Lesson 8: Do not rely on outward appearances. Sometimes
it does not mask an inward grace.
Lesson 9: Never tolerate bullying, particularly of control
personnel. Here is yet another area in which the general counsel's office
should have an important role to play -- and that is reviewing and commenting
on, if not creating, personnel policies. These policies and procedures
should not allow bullying of any bank personnel but of course particularly
control personnel. And, for those banks where the compliance function
is under the general counsel, this is of course a key policy area that
should be monitored by the general counsel's minions for compliance.
Lesson 10: Beware of an employee who is too ingratiating.
Lesson 11: Where an entity engages in proprietary trading,
merely "good" systems are not good enough. For proprietary trading,
and indeed perhaps for all trading, state of the art systems should be
required.
Lesson 12: A counterparty should not allow itself to
be bullied by a clien.. Here again, to the extent that the general counsel
helps create the personnel policies and/or monitors them for compliance
this is an area where policies should be clear and strongly enforced.
Lesson 13: Traders should not be permitted to be lavishly
entertained by counterparties. Again, this is an area where the general
counsel can help in both the rule writing and compliance areas.
Lesson 14: No employee should ever be permitted to get
around the 2 week vacation rule in any way. When you are a bank employee
and out of the office for 2 weeks, you should sever all ties to your business
responsibilities. Again, here is an area where strong policies and compliance
would have been greatly helpful.
Lesson 15: Control personnel should understand their
responsibilities and should be admonished to fulfill their responsibilities
with great vigor to the absolute end of any inquiry, and of course I am
including legal personnel here.
Lesson 16: A company must have top quality control and
risk personnel.
Lesson 17: Key risk control personnel
must have backbone, and must have the ability to, indeed must be encouraged
to, forcefully tell the chairman and where appropriate the board of directors
when they smell smoke. Here the general counsel can play an absolutely
critical role. Because in most firms the general counsel is highly regarded
and has access to the chairman and the board, the general counsel has
the opportunity to emphasize areas of concern.
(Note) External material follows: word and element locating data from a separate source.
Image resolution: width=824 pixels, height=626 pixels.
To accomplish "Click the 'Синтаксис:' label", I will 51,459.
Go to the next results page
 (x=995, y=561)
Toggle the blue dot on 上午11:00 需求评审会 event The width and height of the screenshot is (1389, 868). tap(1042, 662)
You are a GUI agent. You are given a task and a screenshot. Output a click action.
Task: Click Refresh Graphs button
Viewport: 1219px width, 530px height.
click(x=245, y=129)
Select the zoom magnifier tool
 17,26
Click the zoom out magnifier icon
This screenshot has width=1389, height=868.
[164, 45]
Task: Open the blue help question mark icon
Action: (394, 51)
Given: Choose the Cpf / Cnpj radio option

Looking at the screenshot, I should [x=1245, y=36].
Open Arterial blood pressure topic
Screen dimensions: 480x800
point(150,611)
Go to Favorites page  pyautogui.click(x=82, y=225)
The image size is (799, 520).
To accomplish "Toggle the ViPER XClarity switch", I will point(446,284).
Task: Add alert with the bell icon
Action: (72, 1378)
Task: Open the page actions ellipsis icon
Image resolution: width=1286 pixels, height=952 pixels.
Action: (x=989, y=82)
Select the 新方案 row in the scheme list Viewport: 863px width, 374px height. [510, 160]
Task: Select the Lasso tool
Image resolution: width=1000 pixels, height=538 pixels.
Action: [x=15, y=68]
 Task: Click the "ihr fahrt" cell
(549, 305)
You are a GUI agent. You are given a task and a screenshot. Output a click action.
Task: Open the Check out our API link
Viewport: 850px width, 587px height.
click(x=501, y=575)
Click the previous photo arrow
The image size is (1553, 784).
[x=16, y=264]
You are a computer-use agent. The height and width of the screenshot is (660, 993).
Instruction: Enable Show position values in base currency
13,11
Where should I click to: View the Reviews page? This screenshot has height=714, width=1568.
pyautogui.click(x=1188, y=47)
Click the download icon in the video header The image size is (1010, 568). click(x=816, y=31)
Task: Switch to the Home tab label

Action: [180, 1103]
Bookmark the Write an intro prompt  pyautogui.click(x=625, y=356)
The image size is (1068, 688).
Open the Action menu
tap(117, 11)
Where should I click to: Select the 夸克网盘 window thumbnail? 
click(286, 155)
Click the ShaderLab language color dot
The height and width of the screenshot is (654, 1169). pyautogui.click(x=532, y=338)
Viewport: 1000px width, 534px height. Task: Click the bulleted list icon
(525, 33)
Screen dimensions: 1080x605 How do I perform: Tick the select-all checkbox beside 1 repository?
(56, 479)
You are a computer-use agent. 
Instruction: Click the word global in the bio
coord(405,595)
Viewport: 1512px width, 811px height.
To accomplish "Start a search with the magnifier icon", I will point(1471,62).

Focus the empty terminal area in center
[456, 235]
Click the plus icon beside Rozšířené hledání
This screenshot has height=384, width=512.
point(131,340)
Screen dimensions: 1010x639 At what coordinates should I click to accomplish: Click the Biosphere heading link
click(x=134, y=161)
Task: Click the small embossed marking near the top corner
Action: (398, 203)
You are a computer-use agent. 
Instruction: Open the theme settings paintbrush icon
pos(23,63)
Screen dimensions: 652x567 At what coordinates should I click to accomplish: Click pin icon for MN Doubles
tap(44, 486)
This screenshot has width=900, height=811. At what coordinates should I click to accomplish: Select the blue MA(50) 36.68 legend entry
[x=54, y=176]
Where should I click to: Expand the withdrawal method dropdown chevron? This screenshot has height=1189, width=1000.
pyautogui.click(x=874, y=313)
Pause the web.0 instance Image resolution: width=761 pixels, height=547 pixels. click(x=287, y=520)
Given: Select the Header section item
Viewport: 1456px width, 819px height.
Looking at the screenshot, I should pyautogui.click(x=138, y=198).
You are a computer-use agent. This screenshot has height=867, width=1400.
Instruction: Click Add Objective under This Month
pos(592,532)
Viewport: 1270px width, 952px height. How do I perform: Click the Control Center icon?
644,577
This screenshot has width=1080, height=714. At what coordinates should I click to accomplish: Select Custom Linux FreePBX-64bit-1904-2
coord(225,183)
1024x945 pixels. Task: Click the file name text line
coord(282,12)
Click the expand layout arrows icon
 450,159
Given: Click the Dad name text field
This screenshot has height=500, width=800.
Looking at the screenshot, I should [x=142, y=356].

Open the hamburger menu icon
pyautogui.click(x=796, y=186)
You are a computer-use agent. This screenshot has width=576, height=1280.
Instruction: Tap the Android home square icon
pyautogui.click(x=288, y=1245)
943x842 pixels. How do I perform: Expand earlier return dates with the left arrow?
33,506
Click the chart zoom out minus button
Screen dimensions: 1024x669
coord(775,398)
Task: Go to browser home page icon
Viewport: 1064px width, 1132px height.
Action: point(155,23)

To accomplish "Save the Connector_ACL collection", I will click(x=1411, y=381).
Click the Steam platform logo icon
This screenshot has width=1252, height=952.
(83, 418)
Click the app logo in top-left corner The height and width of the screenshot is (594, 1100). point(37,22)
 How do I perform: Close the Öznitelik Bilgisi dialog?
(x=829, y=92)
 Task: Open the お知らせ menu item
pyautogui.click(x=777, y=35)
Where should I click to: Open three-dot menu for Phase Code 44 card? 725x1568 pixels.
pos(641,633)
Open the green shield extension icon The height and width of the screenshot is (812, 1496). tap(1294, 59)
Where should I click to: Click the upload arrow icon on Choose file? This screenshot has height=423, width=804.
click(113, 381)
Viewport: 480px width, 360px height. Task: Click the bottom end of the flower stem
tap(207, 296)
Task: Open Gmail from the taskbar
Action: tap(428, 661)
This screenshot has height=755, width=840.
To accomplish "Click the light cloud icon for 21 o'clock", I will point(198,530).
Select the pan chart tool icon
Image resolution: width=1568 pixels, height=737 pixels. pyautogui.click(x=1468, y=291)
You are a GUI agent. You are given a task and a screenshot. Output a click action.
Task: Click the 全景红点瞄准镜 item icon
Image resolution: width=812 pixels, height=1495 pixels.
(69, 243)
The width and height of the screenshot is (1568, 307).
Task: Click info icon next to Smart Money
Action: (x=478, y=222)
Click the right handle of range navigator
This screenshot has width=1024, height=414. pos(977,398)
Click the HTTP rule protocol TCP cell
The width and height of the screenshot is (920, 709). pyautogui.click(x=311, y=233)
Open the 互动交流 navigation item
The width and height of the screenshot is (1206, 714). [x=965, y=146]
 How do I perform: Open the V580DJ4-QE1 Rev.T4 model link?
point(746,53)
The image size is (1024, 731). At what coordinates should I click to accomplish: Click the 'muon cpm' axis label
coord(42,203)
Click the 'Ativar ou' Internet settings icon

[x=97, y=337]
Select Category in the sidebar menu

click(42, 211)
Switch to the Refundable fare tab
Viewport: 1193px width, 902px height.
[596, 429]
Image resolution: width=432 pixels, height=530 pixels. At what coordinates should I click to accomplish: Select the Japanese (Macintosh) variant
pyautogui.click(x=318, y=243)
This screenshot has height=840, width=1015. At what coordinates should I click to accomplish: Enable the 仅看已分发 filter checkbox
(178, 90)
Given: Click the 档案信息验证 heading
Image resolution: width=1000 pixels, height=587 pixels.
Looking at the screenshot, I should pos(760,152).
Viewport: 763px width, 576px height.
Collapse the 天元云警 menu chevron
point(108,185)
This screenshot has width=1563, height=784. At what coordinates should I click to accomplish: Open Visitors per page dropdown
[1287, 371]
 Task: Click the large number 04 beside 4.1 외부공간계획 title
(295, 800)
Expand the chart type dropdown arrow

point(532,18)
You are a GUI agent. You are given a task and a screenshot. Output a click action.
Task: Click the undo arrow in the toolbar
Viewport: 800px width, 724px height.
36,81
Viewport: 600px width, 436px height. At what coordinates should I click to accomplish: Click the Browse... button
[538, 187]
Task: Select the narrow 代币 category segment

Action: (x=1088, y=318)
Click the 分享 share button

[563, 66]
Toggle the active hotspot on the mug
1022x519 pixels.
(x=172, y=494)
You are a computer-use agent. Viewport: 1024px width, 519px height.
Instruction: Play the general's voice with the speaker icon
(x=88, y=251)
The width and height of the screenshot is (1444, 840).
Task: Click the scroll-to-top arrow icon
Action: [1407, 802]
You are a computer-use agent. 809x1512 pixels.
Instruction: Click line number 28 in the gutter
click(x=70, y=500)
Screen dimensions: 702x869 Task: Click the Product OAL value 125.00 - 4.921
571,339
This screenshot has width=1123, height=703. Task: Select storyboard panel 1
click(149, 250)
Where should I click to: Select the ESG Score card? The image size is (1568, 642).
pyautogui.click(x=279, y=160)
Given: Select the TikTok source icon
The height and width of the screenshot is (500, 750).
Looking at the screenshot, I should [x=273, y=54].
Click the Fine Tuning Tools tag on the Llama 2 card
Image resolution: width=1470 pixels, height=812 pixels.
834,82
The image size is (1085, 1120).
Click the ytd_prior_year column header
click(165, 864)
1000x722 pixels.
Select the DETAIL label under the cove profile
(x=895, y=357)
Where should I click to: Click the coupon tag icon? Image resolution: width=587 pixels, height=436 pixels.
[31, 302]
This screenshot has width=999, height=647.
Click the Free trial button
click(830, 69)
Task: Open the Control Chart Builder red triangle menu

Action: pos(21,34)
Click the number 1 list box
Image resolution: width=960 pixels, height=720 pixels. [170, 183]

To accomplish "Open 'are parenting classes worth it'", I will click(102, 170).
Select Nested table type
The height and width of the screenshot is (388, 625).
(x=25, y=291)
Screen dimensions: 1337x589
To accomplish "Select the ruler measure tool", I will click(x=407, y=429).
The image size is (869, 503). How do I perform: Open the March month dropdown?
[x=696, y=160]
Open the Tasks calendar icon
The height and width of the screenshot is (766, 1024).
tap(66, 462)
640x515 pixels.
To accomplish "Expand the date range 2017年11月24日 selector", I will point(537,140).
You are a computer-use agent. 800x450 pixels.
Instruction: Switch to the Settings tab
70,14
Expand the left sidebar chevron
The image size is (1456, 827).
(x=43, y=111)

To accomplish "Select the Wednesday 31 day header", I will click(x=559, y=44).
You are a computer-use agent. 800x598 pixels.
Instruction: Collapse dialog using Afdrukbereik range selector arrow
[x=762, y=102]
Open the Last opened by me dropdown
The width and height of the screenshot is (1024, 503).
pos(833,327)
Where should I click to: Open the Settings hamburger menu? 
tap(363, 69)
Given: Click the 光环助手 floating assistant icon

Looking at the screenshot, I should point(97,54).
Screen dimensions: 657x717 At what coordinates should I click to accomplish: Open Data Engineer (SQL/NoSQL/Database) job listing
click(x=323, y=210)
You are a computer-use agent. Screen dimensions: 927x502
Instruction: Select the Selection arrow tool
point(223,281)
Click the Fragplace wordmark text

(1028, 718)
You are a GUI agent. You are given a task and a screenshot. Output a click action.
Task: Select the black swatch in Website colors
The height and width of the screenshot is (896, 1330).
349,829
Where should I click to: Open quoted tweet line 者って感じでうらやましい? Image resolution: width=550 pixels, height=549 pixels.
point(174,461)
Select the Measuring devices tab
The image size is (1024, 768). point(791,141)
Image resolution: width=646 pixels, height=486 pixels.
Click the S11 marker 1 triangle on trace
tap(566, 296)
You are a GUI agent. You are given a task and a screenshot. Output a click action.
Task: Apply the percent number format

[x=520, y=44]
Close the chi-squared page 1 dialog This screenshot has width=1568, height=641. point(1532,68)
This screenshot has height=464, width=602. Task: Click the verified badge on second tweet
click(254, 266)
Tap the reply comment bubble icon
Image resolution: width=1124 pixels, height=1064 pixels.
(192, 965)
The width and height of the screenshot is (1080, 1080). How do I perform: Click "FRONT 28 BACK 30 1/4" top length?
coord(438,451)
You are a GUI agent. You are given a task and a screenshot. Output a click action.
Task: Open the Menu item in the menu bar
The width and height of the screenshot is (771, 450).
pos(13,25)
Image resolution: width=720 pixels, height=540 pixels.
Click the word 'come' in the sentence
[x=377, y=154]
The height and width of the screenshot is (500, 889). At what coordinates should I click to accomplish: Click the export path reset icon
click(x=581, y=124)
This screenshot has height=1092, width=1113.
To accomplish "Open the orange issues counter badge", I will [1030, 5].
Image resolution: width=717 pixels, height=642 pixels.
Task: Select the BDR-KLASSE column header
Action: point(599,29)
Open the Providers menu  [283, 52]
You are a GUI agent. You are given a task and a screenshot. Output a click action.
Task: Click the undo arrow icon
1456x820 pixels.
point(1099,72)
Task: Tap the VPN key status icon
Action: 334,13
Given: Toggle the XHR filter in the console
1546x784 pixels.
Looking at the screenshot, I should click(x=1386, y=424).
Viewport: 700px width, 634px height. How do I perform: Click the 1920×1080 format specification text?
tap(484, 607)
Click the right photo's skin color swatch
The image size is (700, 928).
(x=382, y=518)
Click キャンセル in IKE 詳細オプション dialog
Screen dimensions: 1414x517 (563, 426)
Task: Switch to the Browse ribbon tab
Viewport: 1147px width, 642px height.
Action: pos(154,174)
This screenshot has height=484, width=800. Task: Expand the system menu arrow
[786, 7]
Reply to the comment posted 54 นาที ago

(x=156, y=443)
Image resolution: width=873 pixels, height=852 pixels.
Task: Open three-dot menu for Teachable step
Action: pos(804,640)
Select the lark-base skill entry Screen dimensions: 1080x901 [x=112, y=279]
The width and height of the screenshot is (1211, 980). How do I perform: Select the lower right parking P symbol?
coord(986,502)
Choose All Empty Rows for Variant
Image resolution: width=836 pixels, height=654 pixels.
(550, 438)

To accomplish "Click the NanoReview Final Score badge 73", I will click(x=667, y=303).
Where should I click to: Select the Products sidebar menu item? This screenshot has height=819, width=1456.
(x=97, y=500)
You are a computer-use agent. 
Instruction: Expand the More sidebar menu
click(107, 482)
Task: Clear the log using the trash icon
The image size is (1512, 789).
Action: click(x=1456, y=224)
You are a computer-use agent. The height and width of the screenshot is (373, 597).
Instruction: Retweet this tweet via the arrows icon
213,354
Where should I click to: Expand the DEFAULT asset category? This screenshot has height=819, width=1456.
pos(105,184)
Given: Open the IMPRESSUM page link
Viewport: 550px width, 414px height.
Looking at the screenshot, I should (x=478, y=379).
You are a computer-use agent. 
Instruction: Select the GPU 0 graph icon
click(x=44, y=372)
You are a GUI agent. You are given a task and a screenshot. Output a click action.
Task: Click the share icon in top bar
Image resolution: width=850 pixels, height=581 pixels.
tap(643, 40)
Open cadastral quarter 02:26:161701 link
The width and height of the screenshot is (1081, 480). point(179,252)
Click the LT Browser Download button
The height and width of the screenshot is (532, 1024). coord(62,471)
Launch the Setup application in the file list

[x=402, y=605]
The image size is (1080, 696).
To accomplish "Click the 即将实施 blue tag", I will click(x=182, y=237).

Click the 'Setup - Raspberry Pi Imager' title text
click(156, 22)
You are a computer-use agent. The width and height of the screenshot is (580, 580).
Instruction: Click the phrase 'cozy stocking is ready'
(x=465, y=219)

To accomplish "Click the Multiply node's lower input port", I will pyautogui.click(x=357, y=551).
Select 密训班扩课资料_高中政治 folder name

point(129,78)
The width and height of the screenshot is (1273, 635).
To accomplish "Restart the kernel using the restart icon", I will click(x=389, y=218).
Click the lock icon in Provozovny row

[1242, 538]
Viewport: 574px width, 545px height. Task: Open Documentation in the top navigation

In my experience, often risk control personnel smell smoke early but they
do not have the position within the company and are by no means encouraged
to take the career-threatening step at times to walk into a senior office
and express their views with sufficient force.
My own sense is that the level of the senior risk manager in too many
companies is not sufficiently high so that the kind of vigorous debate
of major risk issues that is necessary actually takes place at the top
of the house.
All of you as risk mitigators for this critical part of our economy have
incredibly hard jobs to fulfill. You all over the years will have to tackle
extraordinarily tough problems that will be crucial to the well being
of your institutions.
However, knowing you as I do from my decades of work in this area, I am
certain that you will continue to be world leaders in your tough but important
job. Thank you for inviting me here to speak today.